Problem to work on: Would you repeat exactly the part of the listing below that runs from the line containing "Task: Select the royal blue swatch" down to the line containing "has width=562, height=335.", inclusive, and nothing else?

Records to use:
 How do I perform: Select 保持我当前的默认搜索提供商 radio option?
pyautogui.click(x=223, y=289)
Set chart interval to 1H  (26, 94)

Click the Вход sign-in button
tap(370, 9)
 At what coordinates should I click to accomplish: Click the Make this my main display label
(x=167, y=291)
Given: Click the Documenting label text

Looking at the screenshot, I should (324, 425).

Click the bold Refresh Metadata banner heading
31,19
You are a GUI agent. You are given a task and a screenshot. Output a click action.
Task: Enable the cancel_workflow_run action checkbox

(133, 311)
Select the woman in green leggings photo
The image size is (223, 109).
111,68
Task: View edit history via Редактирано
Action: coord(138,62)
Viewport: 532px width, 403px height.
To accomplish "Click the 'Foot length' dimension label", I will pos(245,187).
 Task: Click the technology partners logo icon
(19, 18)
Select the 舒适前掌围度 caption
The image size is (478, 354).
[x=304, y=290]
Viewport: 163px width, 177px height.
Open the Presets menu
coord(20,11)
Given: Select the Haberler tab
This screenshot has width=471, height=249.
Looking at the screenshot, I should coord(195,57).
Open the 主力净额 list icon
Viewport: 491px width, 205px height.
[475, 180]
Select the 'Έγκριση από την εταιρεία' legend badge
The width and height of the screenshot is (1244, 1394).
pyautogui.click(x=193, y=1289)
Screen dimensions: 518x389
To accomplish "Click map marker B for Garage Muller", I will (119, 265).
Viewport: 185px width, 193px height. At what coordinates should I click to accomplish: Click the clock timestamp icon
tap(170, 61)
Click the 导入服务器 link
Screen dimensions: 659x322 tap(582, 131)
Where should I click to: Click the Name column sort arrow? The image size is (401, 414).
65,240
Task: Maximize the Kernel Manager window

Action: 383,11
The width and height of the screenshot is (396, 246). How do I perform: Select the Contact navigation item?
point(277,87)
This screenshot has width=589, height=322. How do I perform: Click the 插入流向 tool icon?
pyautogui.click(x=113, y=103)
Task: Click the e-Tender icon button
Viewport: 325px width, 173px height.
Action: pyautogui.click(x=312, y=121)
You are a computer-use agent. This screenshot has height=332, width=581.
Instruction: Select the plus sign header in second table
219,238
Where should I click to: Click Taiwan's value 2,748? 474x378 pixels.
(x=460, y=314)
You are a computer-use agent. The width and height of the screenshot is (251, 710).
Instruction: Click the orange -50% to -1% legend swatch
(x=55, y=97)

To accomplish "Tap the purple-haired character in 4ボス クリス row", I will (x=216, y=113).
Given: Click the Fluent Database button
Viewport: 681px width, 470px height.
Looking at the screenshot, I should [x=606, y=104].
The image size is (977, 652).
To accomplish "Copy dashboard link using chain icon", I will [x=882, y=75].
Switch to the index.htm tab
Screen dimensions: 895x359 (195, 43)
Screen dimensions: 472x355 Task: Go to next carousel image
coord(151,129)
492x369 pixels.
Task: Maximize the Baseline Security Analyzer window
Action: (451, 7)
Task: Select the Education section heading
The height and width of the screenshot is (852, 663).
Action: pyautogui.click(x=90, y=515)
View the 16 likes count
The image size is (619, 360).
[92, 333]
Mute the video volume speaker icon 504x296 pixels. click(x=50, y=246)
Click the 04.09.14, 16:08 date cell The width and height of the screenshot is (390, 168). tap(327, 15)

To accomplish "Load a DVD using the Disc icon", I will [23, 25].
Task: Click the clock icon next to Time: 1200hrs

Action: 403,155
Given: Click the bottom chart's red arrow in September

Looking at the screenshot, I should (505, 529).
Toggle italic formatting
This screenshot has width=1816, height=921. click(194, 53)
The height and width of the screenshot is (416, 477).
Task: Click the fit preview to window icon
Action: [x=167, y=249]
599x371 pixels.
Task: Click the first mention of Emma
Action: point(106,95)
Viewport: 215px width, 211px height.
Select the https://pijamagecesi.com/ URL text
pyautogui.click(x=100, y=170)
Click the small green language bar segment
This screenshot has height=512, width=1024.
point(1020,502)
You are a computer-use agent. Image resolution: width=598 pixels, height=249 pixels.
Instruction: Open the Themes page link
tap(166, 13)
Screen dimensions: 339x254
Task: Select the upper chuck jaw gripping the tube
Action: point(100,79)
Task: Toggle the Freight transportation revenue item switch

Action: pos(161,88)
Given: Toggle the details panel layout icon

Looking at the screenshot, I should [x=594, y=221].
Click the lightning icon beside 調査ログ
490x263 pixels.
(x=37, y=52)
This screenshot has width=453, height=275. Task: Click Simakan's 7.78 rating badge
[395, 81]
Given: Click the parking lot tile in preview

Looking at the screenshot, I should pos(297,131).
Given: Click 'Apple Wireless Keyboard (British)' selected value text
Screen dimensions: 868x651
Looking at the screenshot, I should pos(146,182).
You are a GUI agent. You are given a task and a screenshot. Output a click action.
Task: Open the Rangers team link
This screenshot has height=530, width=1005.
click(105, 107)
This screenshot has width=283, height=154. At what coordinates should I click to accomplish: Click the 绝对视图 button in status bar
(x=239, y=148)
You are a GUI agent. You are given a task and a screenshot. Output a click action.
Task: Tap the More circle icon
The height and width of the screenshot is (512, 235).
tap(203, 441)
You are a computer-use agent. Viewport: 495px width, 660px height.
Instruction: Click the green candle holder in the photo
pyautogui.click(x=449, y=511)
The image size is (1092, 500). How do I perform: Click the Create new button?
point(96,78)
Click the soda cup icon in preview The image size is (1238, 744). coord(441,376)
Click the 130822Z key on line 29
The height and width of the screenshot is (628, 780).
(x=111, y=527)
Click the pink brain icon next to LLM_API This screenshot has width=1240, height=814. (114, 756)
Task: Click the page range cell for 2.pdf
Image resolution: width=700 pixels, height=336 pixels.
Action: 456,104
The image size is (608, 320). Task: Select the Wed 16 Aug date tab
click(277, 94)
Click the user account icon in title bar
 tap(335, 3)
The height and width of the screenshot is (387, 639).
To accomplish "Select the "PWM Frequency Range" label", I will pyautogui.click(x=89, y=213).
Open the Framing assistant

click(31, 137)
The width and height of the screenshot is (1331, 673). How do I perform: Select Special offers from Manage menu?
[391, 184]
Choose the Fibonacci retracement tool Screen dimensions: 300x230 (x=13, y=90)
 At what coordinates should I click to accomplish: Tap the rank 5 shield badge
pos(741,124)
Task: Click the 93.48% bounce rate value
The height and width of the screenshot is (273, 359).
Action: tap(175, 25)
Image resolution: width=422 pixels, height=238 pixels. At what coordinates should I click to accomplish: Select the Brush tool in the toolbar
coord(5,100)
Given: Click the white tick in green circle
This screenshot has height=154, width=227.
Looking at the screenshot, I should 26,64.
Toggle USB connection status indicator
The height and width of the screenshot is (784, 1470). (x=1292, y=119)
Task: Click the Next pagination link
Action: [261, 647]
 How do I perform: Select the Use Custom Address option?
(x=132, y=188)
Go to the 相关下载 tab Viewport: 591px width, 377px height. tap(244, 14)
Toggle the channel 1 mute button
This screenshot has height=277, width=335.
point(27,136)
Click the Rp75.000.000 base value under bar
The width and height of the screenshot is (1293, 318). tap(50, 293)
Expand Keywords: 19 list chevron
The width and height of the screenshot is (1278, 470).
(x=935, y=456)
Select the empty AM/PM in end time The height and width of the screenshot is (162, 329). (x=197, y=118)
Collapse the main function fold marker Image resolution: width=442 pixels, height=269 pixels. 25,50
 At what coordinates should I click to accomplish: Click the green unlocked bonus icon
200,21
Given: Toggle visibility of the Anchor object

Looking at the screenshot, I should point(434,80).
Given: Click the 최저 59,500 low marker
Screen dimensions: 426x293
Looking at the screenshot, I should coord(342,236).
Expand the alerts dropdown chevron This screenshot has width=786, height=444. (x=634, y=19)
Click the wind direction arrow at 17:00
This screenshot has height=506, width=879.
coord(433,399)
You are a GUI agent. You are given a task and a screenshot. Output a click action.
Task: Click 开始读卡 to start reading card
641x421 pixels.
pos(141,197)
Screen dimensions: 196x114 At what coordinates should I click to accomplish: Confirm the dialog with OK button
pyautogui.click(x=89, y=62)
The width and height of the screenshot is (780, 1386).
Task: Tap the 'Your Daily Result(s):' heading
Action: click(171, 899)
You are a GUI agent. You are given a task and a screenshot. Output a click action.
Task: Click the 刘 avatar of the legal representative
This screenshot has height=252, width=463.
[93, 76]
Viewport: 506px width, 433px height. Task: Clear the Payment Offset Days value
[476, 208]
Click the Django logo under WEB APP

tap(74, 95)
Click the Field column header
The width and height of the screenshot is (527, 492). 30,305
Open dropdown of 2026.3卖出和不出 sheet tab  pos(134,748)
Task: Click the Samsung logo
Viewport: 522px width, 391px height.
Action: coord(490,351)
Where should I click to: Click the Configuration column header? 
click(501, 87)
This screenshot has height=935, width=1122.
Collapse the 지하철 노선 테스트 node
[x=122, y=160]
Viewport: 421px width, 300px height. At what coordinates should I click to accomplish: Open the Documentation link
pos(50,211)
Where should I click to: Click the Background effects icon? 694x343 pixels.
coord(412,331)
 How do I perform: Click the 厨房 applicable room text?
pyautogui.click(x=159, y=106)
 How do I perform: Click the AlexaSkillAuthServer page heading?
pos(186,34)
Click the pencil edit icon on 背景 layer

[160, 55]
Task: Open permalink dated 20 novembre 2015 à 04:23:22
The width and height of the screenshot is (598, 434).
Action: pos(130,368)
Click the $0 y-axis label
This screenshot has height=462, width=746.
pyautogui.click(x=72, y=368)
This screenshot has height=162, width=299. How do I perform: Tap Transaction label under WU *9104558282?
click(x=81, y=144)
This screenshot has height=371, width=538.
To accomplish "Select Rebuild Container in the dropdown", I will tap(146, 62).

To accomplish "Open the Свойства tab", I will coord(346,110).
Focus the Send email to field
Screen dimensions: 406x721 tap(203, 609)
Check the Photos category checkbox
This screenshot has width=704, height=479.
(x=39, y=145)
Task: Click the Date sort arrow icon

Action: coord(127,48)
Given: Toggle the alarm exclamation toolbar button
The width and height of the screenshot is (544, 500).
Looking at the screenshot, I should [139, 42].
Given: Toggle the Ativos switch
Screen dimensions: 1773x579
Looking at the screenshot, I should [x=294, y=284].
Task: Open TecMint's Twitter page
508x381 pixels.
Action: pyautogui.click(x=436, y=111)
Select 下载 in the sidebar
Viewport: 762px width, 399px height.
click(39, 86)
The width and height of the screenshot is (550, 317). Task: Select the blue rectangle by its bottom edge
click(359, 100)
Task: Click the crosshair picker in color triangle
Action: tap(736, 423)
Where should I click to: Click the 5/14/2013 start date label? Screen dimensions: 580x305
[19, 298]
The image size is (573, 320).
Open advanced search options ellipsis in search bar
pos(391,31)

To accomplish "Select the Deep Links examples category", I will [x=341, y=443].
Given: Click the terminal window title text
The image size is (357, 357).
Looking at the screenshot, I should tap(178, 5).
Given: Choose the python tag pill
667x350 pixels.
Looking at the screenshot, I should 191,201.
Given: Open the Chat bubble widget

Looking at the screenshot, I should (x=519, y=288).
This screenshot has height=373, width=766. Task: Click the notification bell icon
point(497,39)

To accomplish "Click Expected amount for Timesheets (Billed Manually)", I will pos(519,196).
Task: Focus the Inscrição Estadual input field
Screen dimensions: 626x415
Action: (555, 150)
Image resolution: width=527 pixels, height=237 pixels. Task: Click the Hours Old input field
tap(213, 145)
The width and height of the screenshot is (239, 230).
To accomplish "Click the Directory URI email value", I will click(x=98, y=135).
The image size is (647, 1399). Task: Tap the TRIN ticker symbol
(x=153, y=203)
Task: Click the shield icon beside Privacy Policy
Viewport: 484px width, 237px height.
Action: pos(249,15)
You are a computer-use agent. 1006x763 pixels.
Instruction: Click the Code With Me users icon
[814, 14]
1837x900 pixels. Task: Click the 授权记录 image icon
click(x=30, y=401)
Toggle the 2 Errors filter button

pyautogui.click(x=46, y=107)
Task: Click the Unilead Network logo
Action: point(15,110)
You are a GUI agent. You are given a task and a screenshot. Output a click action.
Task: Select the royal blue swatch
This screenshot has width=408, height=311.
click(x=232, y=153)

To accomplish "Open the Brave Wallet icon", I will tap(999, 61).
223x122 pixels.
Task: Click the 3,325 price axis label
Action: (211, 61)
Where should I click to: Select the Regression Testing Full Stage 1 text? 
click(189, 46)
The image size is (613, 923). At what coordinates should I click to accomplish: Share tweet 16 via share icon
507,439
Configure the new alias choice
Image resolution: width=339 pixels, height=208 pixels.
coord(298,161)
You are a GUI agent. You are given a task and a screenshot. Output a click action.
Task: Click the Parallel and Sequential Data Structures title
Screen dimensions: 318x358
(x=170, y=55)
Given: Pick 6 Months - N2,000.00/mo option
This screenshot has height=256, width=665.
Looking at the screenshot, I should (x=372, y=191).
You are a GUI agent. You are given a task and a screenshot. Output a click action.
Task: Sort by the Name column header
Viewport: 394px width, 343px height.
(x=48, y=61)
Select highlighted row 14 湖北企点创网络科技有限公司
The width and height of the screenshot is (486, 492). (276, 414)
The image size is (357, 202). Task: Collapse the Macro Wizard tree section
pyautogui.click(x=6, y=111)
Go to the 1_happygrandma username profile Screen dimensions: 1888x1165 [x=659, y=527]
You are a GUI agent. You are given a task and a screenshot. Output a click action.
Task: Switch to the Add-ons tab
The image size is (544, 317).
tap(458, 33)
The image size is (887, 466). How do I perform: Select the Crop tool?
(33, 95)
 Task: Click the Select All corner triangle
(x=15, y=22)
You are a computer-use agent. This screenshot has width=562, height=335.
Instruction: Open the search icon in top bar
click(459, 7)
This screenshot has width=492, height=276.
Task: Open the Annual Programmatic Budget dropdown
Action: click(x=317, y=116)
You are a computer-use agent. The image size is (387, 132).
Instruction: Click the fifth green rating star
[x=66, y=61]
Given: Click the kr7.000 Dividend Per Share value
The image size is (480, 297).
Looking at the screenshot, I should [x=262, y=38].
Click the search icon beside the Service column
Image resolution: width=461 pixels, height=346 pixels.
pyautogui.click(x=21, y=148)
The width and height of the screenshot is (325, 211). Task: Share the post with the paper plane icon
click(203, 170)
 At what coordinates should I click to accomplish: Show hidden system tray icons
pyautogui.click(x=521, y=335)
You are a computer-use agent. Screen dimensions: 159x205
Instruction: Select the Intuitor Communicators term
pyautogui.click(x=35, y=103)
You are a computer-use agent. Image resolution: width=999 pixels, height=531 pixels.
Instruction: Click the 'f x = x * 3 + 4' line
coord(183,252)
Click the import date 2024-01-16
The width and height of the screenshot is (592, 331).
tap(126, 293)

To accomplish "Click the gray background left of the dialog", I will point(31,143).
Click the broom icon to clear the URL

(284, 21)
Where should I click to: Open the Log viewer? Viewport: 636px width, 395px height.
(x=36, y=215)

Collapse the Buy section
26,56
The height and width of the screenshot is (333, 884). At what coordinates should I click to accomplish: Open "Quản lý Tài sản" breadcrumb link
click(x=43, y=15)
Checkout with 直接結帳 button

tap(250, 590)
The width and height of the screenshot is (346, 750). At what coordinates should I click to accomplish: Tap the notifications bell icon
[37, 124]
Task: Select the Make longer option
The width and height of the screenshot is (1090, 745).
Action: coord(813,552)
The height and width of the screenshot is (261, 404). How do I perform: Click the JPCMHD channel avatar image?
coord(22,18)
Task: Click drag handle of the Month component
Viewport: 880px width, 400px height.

Your solution:
Task: Select the royal blue swatch
This screenshot has width=408, height=311.
click(x=232, y=153)

To accomplish "Open the Brave Wallet icon", I will tap(999, 61).
223x122 pixels.
Task: Click the 3,325 price axis label
Action: (211, 61)
Where should I click to: Select the Regression Testing Full Stage 1 text? 
click(189, 46)
The image size is (613, 923). At what coordinates should I click to accomplish: Share tweet 16 via share icon
507,439
Configure the new alias choice
Image resolution: width=339 pixels, height=208 pixels.
coord(298,161)
You are a GUI agent. You are given a task and a screenshot. Output a click action.
Task: Click the Parallel and Sequential Data Structures title
Screen dimensions: 318x358
(x=170, y=55)
Given: Pick 6 Months - N2,000.00/mo option
This screenshot has height=256, width=665.
Looking at the screenshot, I should (x=372, y=191).
You are a GUI agent. You are given a task and a screenshot. Output a click action.
Task: Sort by the Name column header
Viewport: 394px width, 343px height.
(x=48, y=61)
Select highlighted row 14 湖北企点创网络科技有限公司
The width and height of the screenshot is (486, 492). (276, 414)
The image size is (357, 202). Task: Collapse the Macro Wizard tree section
pyautogui.click(x=6, y=111)
Go to the 1_happygrandma username profile Screen dimensions: 1888x1165 [x=659, y=527]
You are a GUI agent. You are given a task and a screenshot. Output a click action.
Task: Switch to the Add-ons tab
The image size is (544, 317).
tap(458, 33)
The image size is (887, 466). How do I perform: Select the Crop tool?
(33, 95)
 Task: Click the Select All corner triangle
(x=15, y=22)
You are a computer-use agent. This screenshot has width=562, height=335.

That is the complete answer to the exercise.